The Mining industry of the Democratic Republic of the Congo is a significant factor in the world's production of cobalt, copper, diamond, tantalum, tin, and gold. It is the Democratic Republic of the Congo's largest source of export income. In 2009, the Democratic Republic of the Congo (DRC) had an estimated $24 trillion in untapped mineral deposits, including the world's largest reserves of coltan and significant quantities of the world's cobalt. The United States Geological Survey estimates that the DRC has 1 million tons of lithium resources.
During the Second Congo War mass-scale looting of mineral assets by all combattant forces—Congolese, Rwandan, Ugandan and foreign civilians—took place. The small artisanal mining operations the fighters were robbing sometimes shut down afterwards and larger foreign businesses reduced operations as well. Following the peace accord in 2003, the focus returned to mining. Rebel groups supplied international corporations through unregulated mining by soldiers, locals organized by military commanders and by foreign nationals. The political framework was unstable. In 2009 the DRC signed a loan contract with the International Monetary Fund (IMF) for $12 billion of debt relief in 2010. The loan included trade conditions, such as liberalization of the diamond trade.[citation needed] At the end of 2012 the IMF suspended the last payments, because of a lack of transparency in the DRC's process for awarding mining contracts. The mining sector has since expanded, but commodity prices have declined and this has hampered the DRC's progress.

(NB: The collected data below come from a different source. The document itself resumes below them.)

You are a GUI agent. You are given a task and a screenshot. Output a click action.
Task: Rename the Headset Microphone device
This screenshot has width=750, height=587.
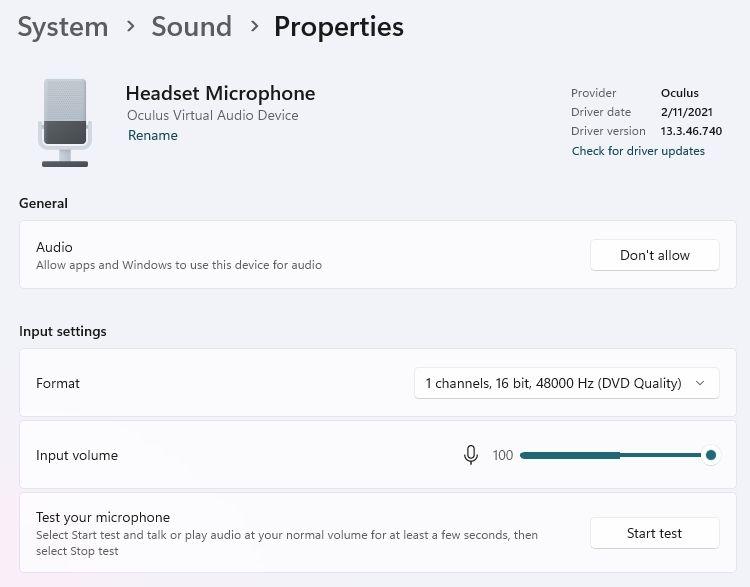tap(153, 135)

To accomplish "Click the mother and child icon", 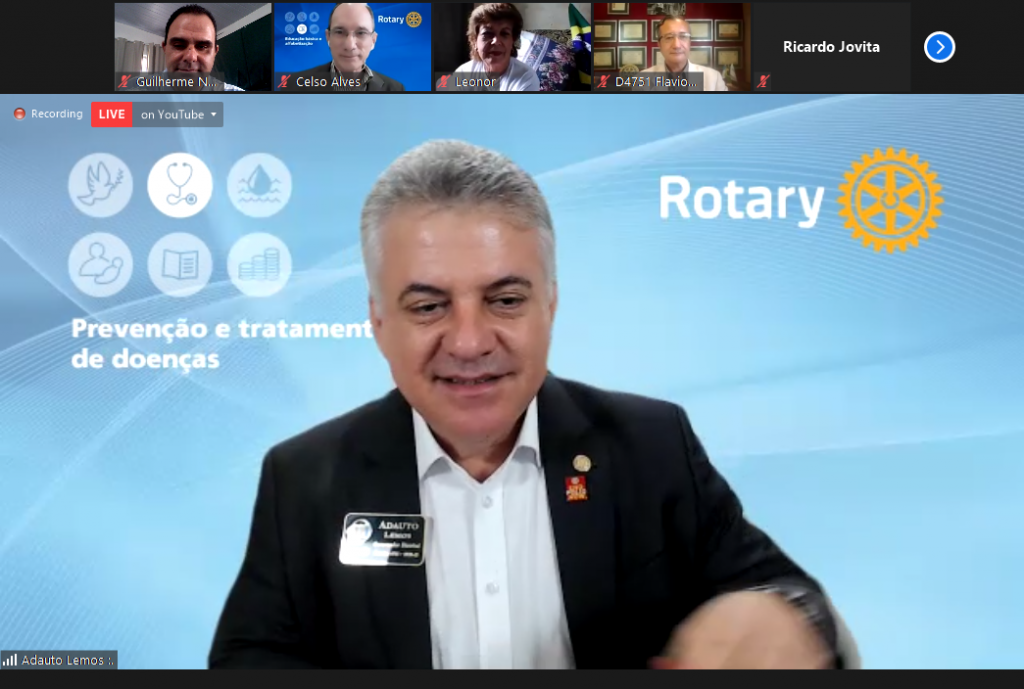I will point(100,265).
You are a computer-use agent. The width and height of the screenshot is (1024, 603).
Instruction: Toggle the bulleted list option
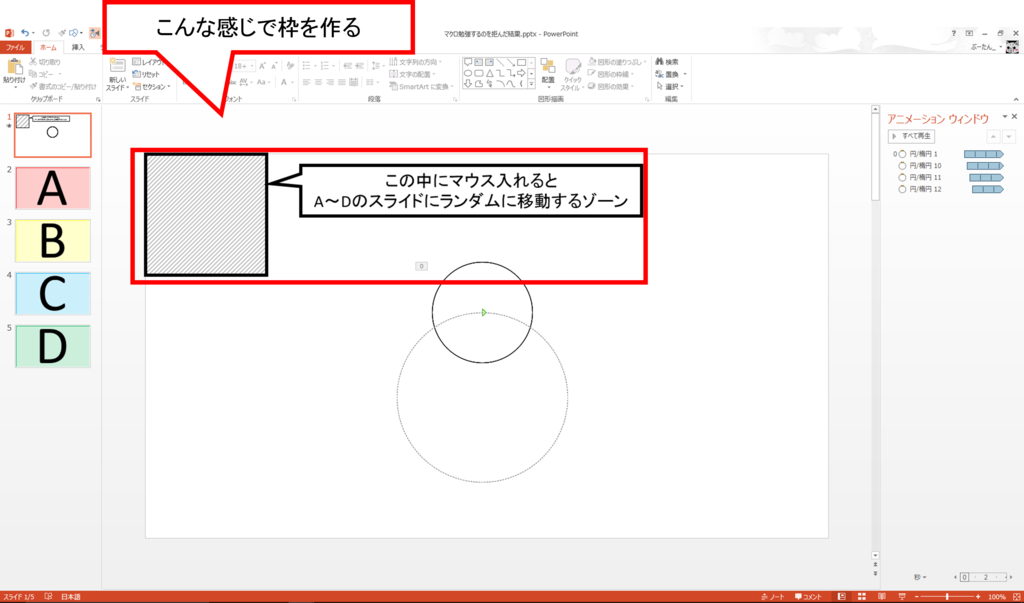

Much mining has been done in small artisanal mining operations, sometimes known as Artisanal and Small-Scale Mining (ASM). These small-scale mines are unregulated, with high levels of child labor and workplace injury. They can occur within protected areas, and around endangered or threatened species. As of 2008 many ASM operations existed for minerals such as coltan.[citation needed] ASM operations employ a significant portion of the DRC's population; estimates range up to one fifth of the population, or 12.5 million people. Problems stemming from artisanal mining include disruption of families, mining-related illnesses, environmental damage, child labor, prostitution and rape.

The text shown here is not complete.